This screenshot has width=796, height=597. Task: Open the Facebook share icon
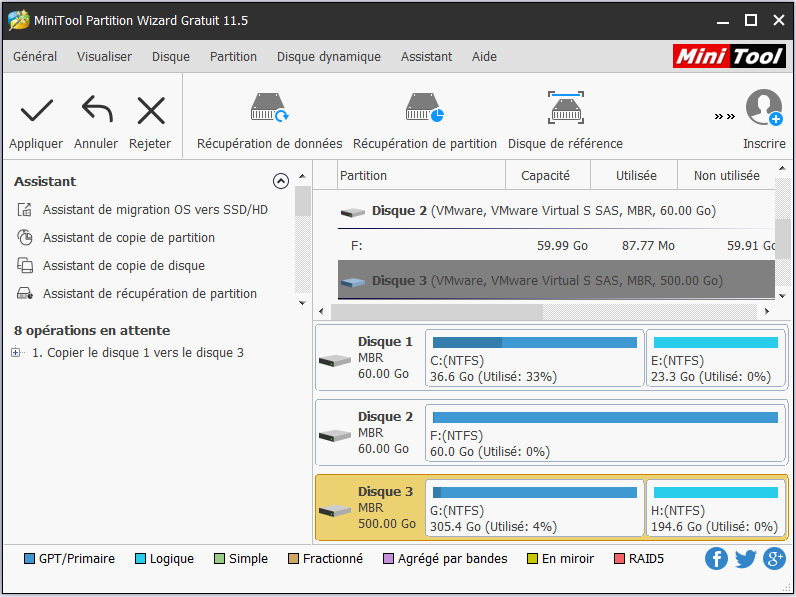point(716,559)
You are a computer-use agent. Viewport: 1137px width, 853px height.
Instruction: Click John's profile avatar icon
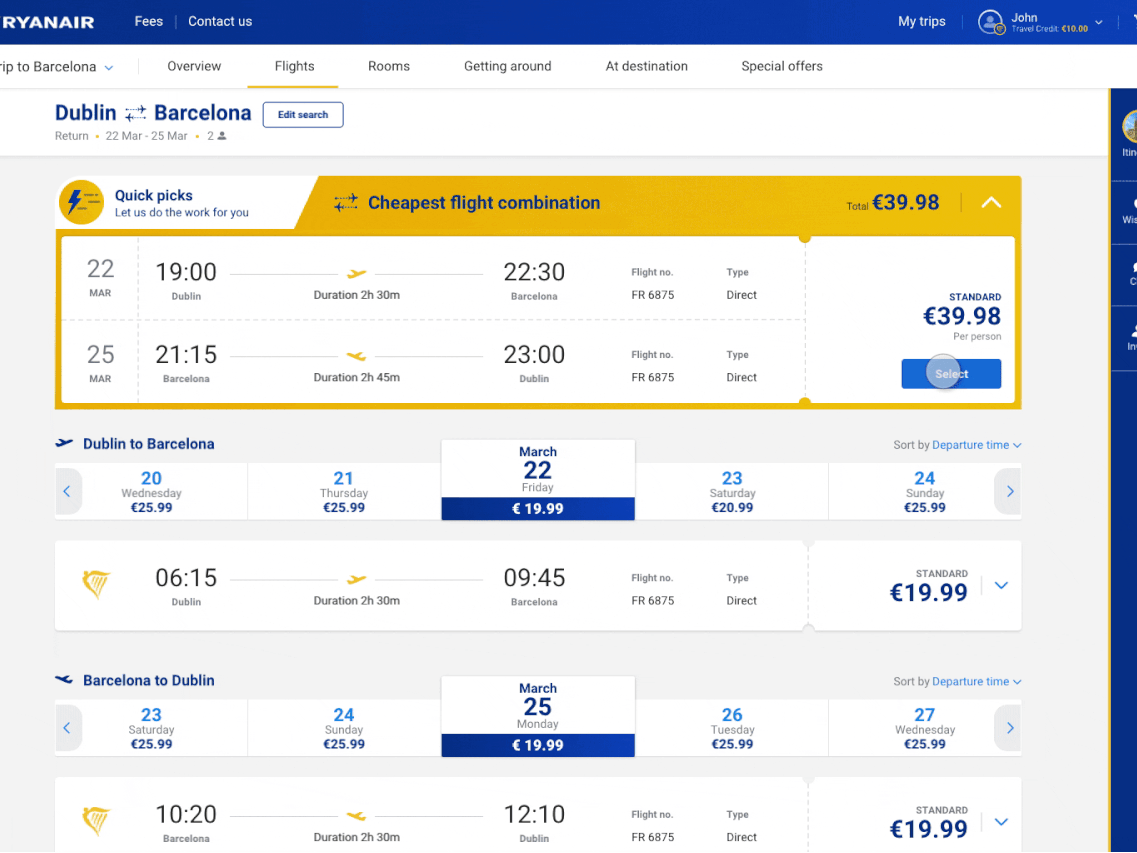pyautogui.click(x=990, y=22)
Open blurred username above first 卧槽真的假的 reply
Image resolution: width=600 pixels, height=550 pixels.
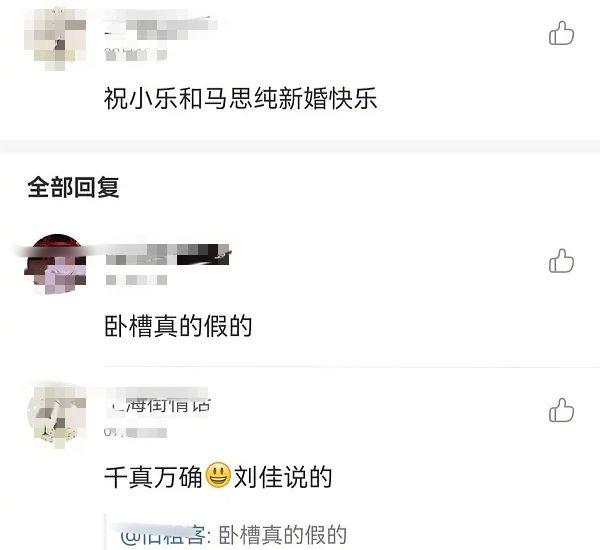168,255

Task prompt :: Express the data from the line containing "You are a computer-use" through the end of the data as a two-column CSV with the columns text and answer, one row for each thing to locate, putting its wording and its answer each in a single quoted field with line breaks replaced by spaces. Leave the pictures out.

Task solution ::
text,answer
"You are a computer-use agent. Viewport: 1137px width, 853px height. Instruction: Click John's profile avatar icon","pyautogui.click(x=990, y=22)"
"Open blurred username above first 卧槽真的假的 reply Image resolution: width=600 pixels, height=550 pixels.","168,255"